▶ _Arbeitsaufträge_:
1) Gib aus dem Text über das Handlungskonzept einen Abschnitt wortgetreu wieder. Setze bei den Worten „Das Handlungskonzept soll“ ein und höre nach „Szene verlassen wollen.“ auf.
2) Beantworte zum Text über das Handlungskonzept folgende Fragen:
(a) In welchen Städten gibt es bereits Wegweiser-Beratungsstellen?
(b) Seit wann besteht das Aussteigerprogramm beim Verfassungsschutz?
(c) Für wann werden erste Ergebnisse des Handlungskonzepts erwartet?

┌─ Quelle

Das Handlungskonzept soll von der Landesregierung unter Einbezug von Expertinnen und Experten erarbeitet werden. Erste Ergebnisse erwarten wir für Ende des Jahres. Die bisherigen Maßnahmen sollen parallel weitergeführt und ausgebaut werden. Dazu gehören die Wegweiser-Beratungsstellen in Bonn, Bochum und Düsseldorf, wo Personen aus dem Umfeld sich radikalisierender junger Menschen oder Betroffene selbst Unterstützung bekommen. Weitere Wegweiser-Standorte werden in diesem Jahr in Köln, Dortmund, Duisburg, Dinslaken und im Bergischen Land eingerichtet. Zudem gibt es seit Oktober 2014 ein Aussteigerprogramm beim Verfassungsschutz für Personen, die die salafistische Szene verlassen wollen.

└─
┌─ Auszug der Einträge

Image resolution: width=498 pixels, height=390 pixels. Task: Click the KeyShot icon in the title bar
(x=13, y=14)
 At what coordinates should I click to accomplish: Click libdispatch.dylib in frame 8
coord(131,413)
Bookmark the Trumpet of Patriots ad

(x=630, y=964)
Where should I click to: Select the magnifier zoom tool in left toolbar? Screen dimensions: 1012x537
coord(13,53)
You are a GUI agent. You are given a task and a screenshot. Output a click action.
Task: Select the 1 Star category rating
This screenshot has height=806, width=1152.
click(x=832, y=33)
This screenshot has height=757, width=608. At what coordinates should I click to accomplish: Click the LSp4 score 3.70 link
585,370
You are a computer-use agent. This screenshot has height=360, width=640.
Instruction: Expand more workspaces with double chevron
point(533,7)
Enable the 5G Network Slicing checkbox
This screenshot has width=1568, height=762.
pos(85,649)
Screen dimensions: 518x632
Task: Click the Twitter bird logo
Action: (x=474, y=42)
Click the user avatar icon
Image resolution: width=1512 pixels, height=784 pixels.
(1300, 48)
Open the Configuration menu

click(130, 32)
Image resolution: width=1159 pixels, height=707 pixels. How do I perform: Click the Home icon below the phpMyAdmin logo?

└─

▶ _Erwartete Lösungen_:
1)
Das Handlungskonzept soll von der Landesregierung unter Einbezug von Expertinnen und Experten erarbeitet werden. Erste Ergebnisse erwarten wir für Ende des Jahres. Die bisherigen Maßnahmen sollen parallel weitergeführt und ausgebaut werden. Dazu gehören die Wegweiser-Beratungsstellen in Bonn, Bochum und Düsseldorf, wo Personen aus dem Umfeld sich radikalisierender junger Menschen oder Betroffene selbst Unterstützung bekommen. Weitere Wegweiser-Standorte werden in diesem Jahr in Köln, Dortmund, Duisburg, Dinslaken und im Bergischen Land eingerichtet. Zudem gibt es seit Oktober 2014 ein Aussteigerprogramm beim Verfassungsschutz für Personen, die die salafistische Szene verlassen wollen.

2)
(a) In Bonn, Bochum und Düsseldorf.
(b) Seit Oktober 2014.
(c) Für Ende des Jahres.